Dr. Azzam Alwash, president of Nature Iraq, also spoke of the human relationship with nature, water in particular. Since the 1960s water has been the most powerful instrument of development for the young modern states of Mesopotamia (Turkey, Syria and Iraq) — and often used by these states against each other. Alwash stated that the increasing number of dams built on the Euphrates and Tigris by these countries has created devastating effects on the downstream communities, the Marsh Arabs among them (these included efforts by Saddam Hussein within Iraq to dry up the marshes they inhabited). “However, the marshes are the cradle of the civilization and, therefore, belong to the entire world, rather than Iraq,” Alwash underlined. The Mesopotamian Marshes have been rescued by the “Eden Again” project led by Alwash, but now the Ilısu Dam project poses a threat to this unique place. The issue of water in the Middle East should go beyond the discourse regarding who owns it, according to him, and start focusing on cooperation between states and among peoples within states.

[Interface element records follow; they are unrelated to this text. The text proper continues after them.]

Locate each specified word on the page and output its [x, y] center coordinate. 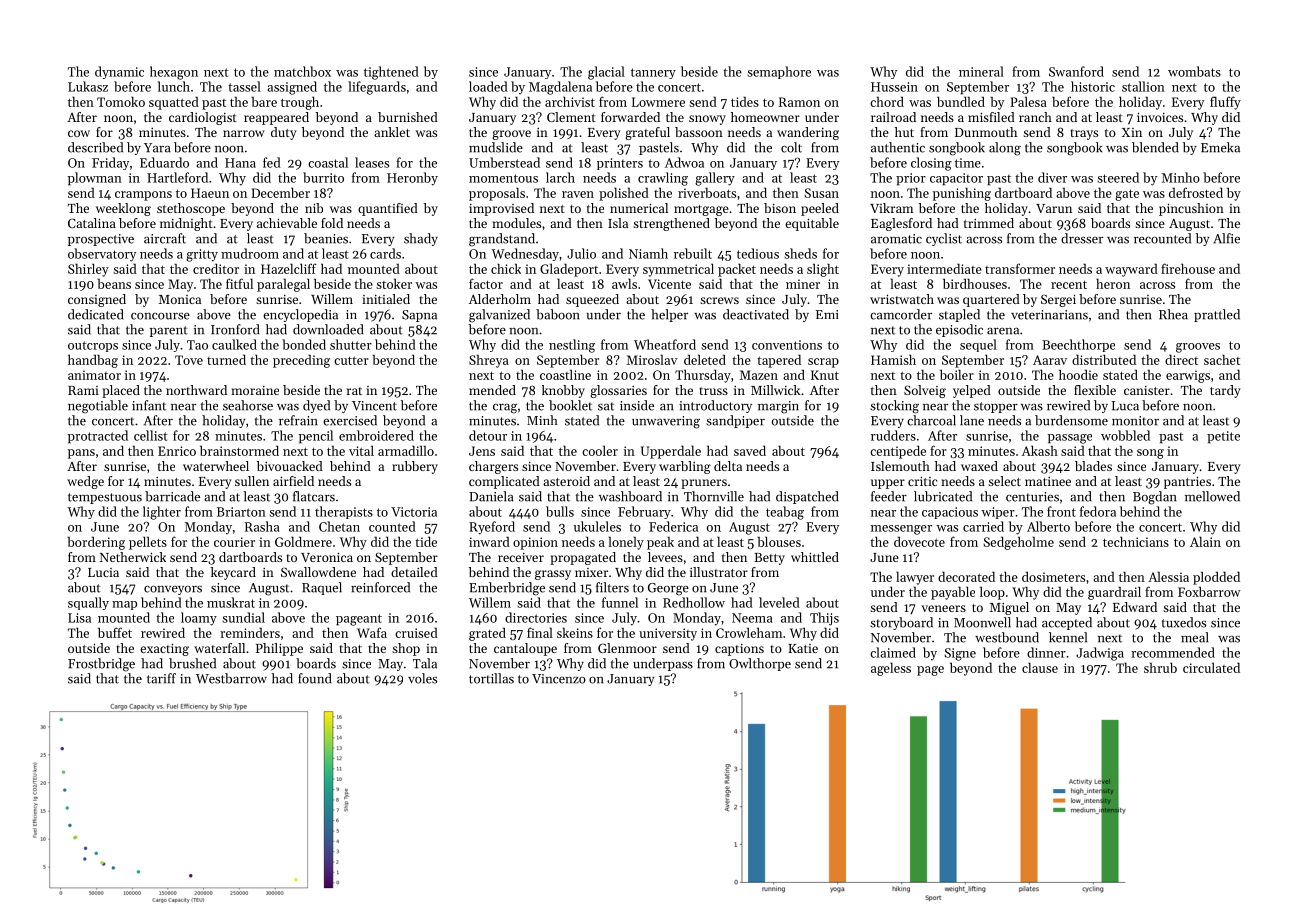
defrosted [1196, 192]
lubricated [943, 496]
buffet [115, 632]
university [668, 634]
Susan [822, 193]
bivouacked [290, 466]
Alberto [1048, 526]
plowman [95, 179]
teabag [785, 513]
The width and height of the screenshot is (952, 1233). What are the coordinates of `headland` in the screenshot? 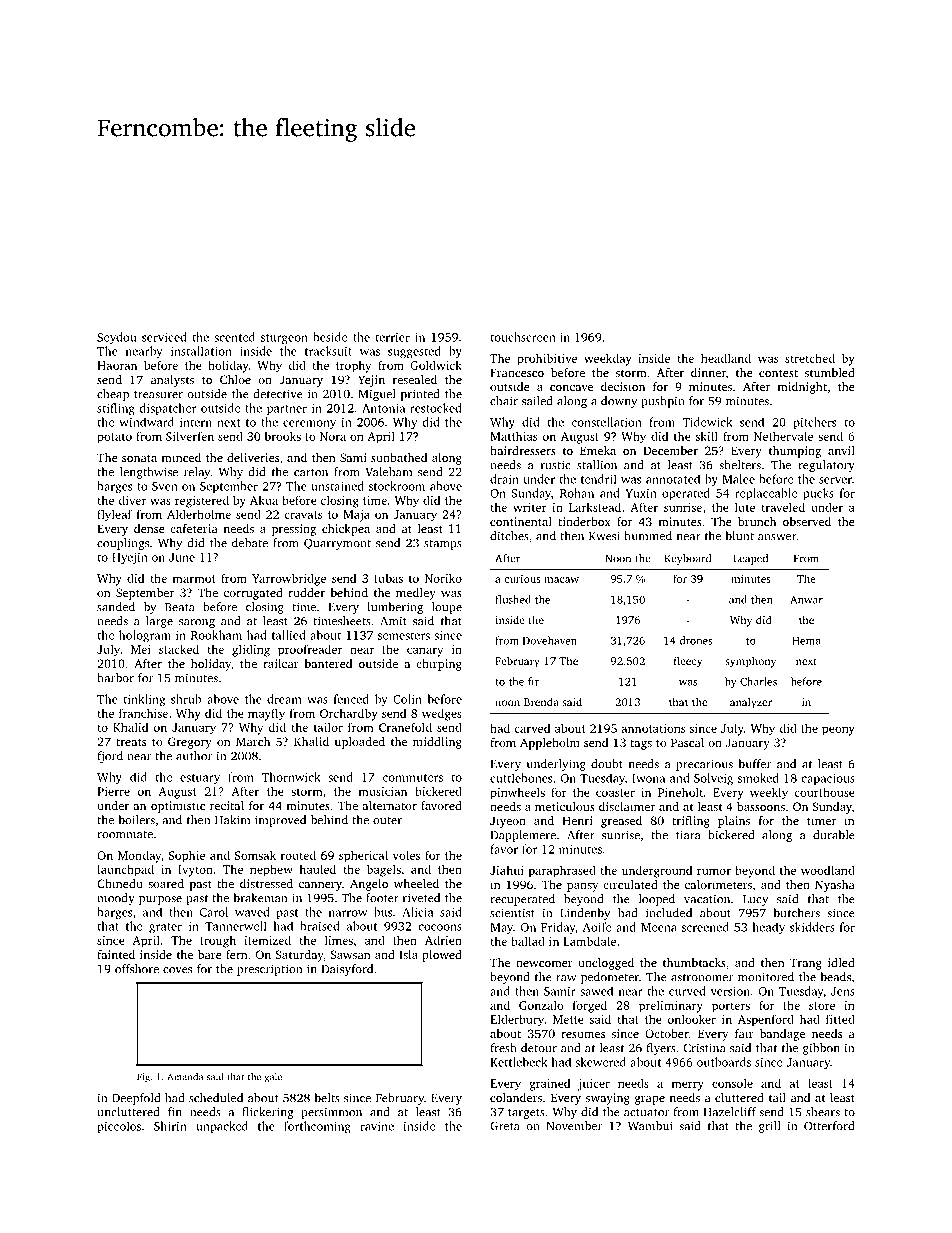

Akgün İlhan (author of this review), coordinator for the Right to Water Campaign (Turkey), evaluated dams within the framework of “right to water.” From İlhan’s perspective, the damming of a river is a violation of beings’ right to meet their water needs. “This violation is taking place everywhere, and that is why the concept of right to water has great potential to bring together every element of our planet” said İlhan. She argued that as long as rivers flow free, every being has access to water and that guarantees the continuation of life.

Joshua Angelei from the Friends of Lake Turkana (Kenya) underlined the importance of public participation in protecting rivers and lakes. Lake Turkana is the world’s largest permanent desert lake and also its largest alkaline lake. Some 90 percent of the water in the lake comes from the Omo River, a transboundary river between Ethiopia and Kenya. Around 700,000 people’s lives depend primarily on the Omo and the Turkana basins. Nonetheless plans to dam the Omo in order to generate electricity continue. “The ones that will suffer are the people,” said Angelei, “therefore they are the ones to protect the lake”.

The highlight of the conference came from Mapuche leader Millan. On being asked about legal struggle and laws protecting nature, Millan said the following: “The only law is nature’s law. Companies, states and individuals can escape from human-made law, but nothing can escape nature’s law. If we are serious about defending our rivers, we should keep this in mind”.